• _Исходный текст_:

_ _ _ _

Я отвлекся от рассказа о папином возвращении с войны. Видимо, чувство радостного возбуждения сказалось и на сне. Я проснулся рано, убедился, что вчерашний день не сон — папа действительно дома, спит в маленькой комнате на нашей широкой деревянной кровати и из-под одеяла видна ступня ноги в белом и твердом как камень гипсе. Я обследовал места, где может лежать что-нибудь съестное. Из прикрытой полотенцем ладки исходит кисловатый запах ржаного теста. Мама еще не вернулась со скотного двора и не пекла шанег. Я-то запомнил с вечера другой запах, но утром нашел только две пустые жестяные банки из-под тушенки.

Мечты о новой сытой жизни улетучивались. После скудного завтрака папа оделся, подхватил костыли и пошел в правление колхоза. Вернулся нервный, расстроенный, молчаливый.

— Что Тетерин-то сказал? — спросила осторожно мама.

— Сволочь, даже не посмотрел в мою сторону. Я сказал ему, что раненым солдатам положена помощь. Семья голодает. Он буркнул счетоводу: «Выпиши три кило муки за наличный расчет». Гад, попался бы он нам на фронте. Я говорю, не с наживы приехал, где у меня деньги? Да и три килограмма не спасут. Увидит он меня еще.

_ _ _ _

• _Перечень записей_:
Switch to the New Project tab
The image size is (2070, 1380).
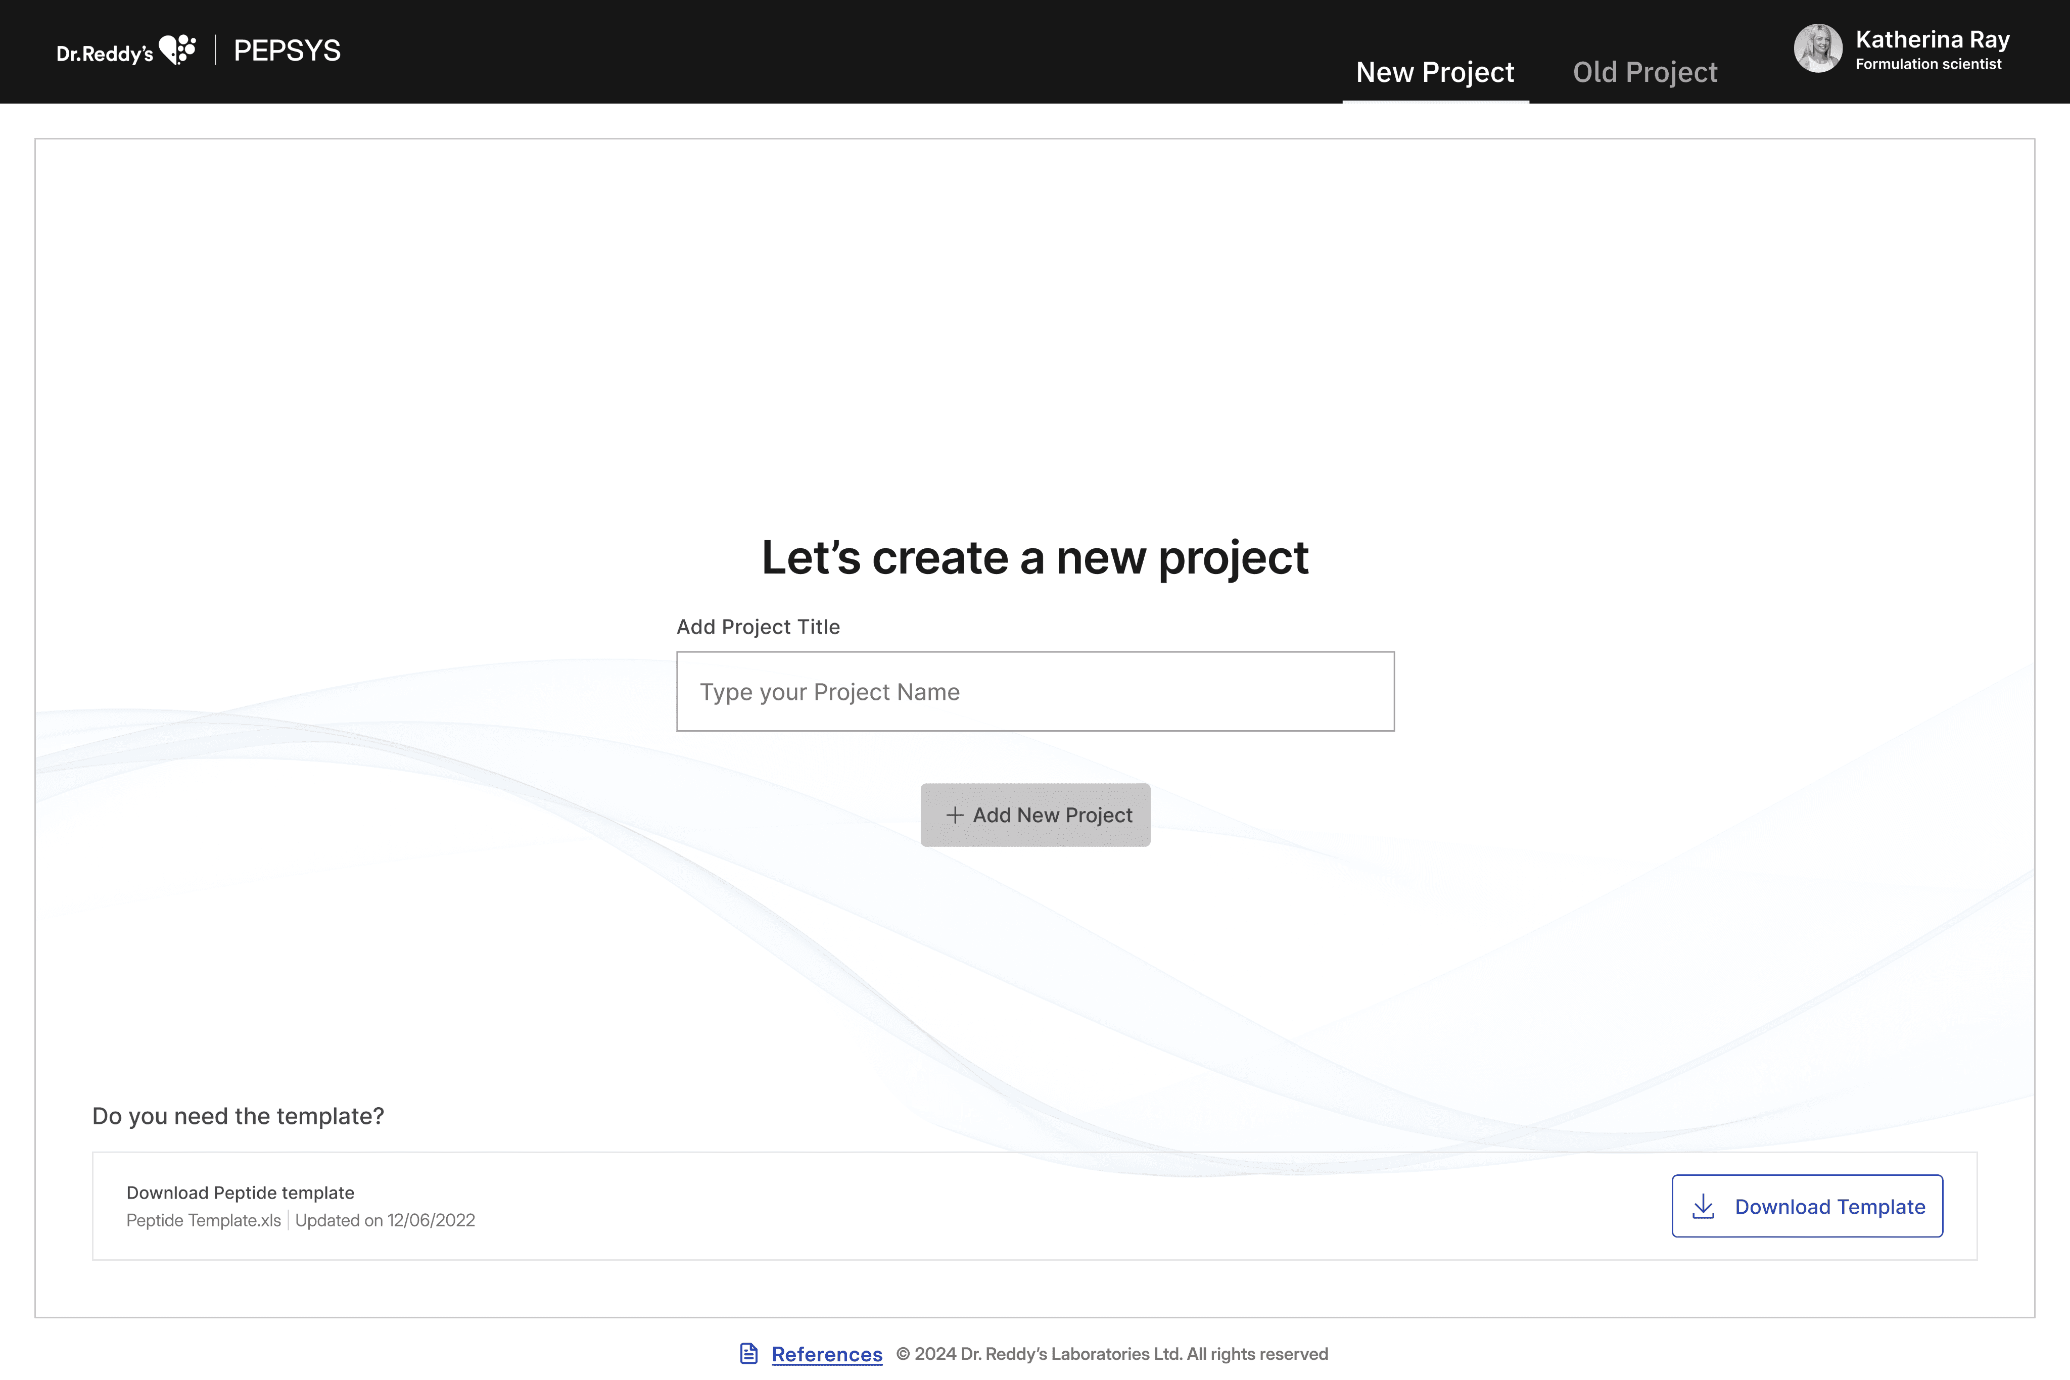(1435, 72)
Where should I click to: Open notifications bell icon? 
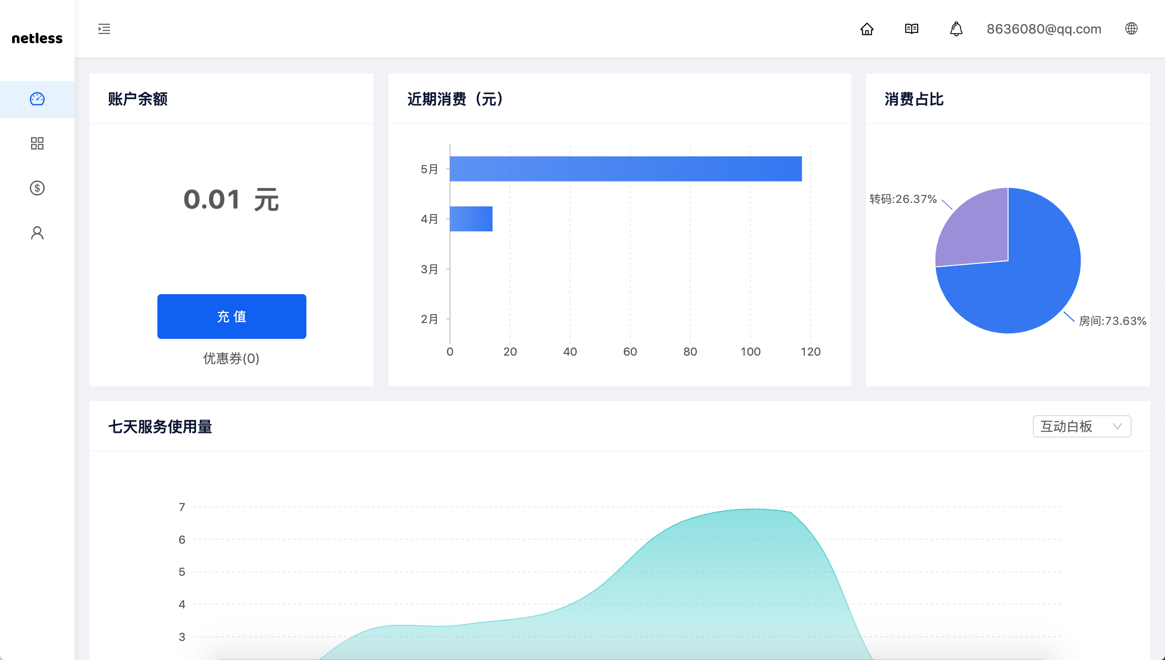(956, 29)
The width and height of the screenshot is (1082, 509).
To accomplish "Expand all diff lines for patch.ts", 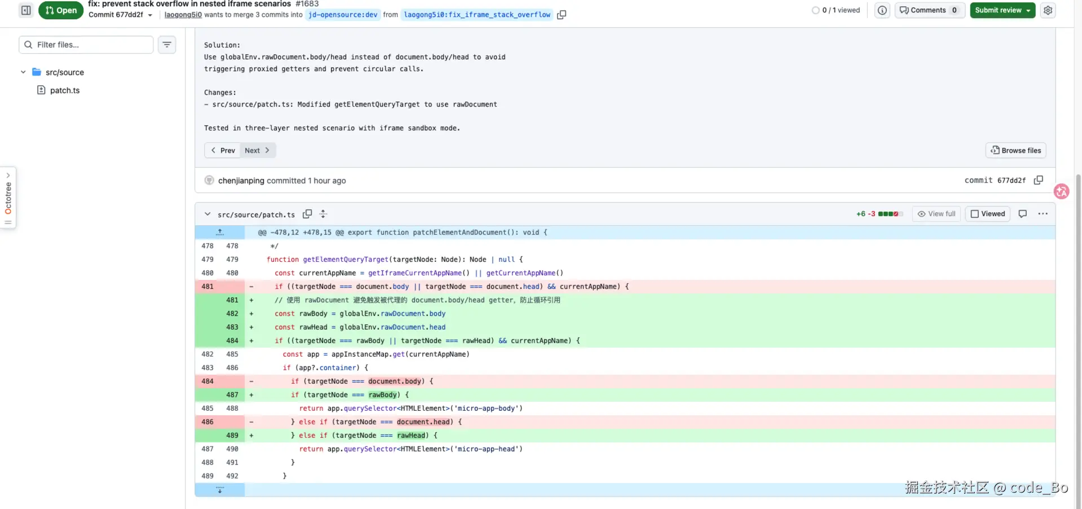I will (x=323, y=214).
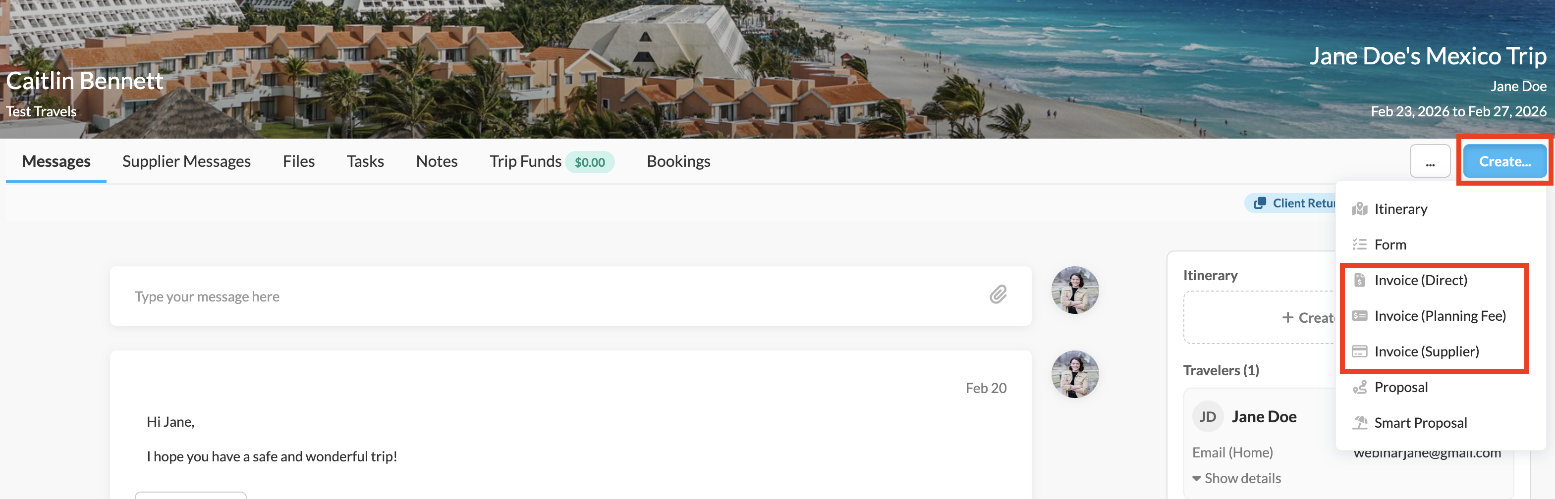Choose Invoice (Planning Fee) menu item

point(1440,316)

_ _ _ _

• _Постановка задания 1_: Перепишите без изменений фрагмент отрывка о возвращении отца с войны, начиная со слов «Мечты о новой» и заканчивая словами «спросила осторожно мама.».
• _Постановка задания 2_: Что в отрывке о возвращении отца с войны рассказчик находит утром вместо того, чей запах запомнил с вечера?

• _Ответ к заданию 1_:
Мечты о новой сытой жизни улетучивались. После скудного завтрака папа оделся, подхватил костыли и пошел в правление колхоза. Вернулся нервный, расстроенный, молчаливый.

— Что Тетерин-то сказал? — спросила осторожно мама.

• _Ответ к заданию 2_: Две пустые жестяные банки из-под тушенки.